§ TEXTE SOURCE:
La formation des masses durant l’ère des stades
[vendredi 28 janvier 2011 - 11:00]
Société
Couverture ouvrage
L'ère des stades. Genèse et structure d'un espace historique
Éditeur : Infolio
464 pages
Interroger les stades, questionner leurs dispositifs et les (socio-)logiques qu'ils sous-tendent, appréhender finalement la subjectivité à l'oeuvre dans chaque érection de ces monuments d'exception, tel est le projet du livre de Marc Perelman.   

Les faveurs un peu superficielles d’un certain type de regard sur l’architecture aboutissent, certes, à la publication de très belles photographies. Il n’est pas certain, cependant, que le public en soit mieux informé sur les réalités que recouvrent les lieux et les formes. Il est cantonné à la contemplation de vues calculées et de descriptions plus ou moins lyriques d’édifices. S’agissant pourtant d’architecture et d’urbanisme, et a fortiori de lieux majeurs ayant marqué l’histoire de nos sociétés – voire les ayant fondées, si l’on suit les travaux de Michel Foucault (prison, hôpital, asile) ou ceux de Félix Guattari (ville, quartier, rue) –, on ne saurait se limiter à cela, si on le peut vraiment pour tous les autres lieux. 

Les stades, par exemple, ne sont pas uniquement dévolus au rôle de cadres spatiaux destinés à des activités indifférentes : recevoir du public, assurer des locaux pour des compétitions sportives... Marc Perelman s’est fait, depuis longtemps, une spécialité de l’analyse du rapport forme/fonction les concernant. Il nous propose, dans son dernier ouvrage, une synthèse étayée et illustrée de ses travaux consacrés à l’idée selon laquelle le stade n’est pas un réceptacle neutre ou un espace innocent. En fond de cette nouvelle exposition détaillée, la question : en quoi et comment l’architecture des stades agit-elle sur le comportement des individus ? Ceci pour aboutir à une conclusion qui n’a guère variée, quoique, ici, renouvelée : nous sommes entrés dans "l’ère des stades".

§ DONNÉES EXTRAITES:
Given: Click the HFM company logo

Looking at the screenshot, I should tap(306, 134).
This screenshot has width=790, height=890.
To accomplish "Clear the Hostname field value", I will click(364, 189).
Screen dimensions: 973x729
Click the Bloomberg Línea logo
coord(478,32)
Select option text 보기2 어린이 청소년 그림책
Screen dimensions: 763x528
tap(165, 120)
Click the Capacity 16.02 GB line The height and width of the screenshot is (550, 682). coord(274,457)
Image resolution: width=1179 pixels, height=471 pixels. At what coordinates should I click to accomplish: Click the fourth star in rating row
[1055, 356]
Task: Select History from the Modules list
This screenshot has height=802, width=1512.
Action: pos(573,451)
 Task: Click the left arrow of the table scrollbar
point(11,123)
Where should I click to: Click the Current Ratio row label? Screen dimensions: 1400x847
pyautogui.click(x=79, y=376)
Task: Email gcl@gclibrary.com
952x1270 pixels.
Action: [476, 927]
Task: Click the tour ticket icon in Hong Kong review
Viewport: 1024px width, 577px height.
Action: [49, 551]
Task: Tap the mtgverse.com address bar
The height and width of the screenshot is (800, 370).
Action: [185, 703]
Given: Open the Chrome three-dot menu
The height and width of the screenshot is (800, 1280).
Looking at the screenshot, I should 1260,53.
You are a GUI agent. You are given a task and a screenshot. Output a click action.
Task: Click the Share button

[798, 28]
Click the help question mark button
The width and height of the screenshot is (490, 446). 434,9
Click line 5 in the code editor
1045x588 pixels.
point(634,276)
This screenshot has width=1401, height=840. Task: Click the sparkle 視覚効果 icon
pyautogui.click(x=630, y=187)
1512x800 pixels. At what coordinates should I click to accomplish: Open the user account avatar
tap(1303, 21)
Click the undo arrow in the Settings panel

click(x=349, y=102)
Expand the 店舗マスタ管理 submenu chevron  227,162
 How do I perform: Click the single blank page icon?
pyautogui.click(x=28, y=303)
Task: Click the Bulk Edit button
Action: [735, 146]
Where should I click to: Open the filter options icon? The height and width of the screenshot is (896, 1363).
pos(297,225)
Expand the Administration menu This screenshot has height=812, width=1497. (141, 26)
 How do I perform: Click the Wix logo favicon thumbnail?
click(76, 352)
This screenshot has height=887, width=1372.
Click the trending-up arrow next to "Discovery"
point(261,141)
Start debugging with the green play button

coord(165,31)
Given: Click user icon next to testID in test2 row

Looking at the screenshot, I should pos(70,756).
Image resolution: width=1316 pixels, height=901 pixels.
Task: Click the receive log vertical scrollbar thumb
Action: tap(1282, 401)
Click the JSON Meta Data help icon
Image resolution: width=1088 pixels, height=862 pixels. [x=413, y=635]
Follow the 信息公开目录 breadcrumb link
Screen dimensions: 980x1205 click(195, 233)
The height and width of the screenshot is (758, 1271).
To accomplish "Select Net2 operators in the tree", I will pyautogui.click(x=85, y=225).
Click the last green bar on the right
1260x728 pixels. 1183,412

§ CONSIGNE 1: Résumez le texte source en deux phrases.
§ CONSIGNE 2: Relevez tous les lieux que le texte source rattache aux travaux de Michel Foucault et de Félix Guattari, en précisant à qui chacun est associé.

§ CORRIGÉ 1: Le texte source présente « L'ère des stades », livre de Marc Perelman qui interroge les stades et la subjectivité à l'œuvre dans leur construction, alors qu'un certain regard sur l'architecture se borne à de belles photographies et à des descriptions lyriques. Fort de ses travaux sur le rapport forme/fonction, l'auteur soutient que le stade n'est ni un réceptacle neutre ni un espace innocent, se demande comment son architecture agit sur le comportement des individus et conclut que nous sommes entrés dans « l'ère des stades ».

§ CORRIGÉ 2:
Michel Foucault : la prison, l'hôpital, l'asile.
Félix Guattari : la ville, le quartier, la rue.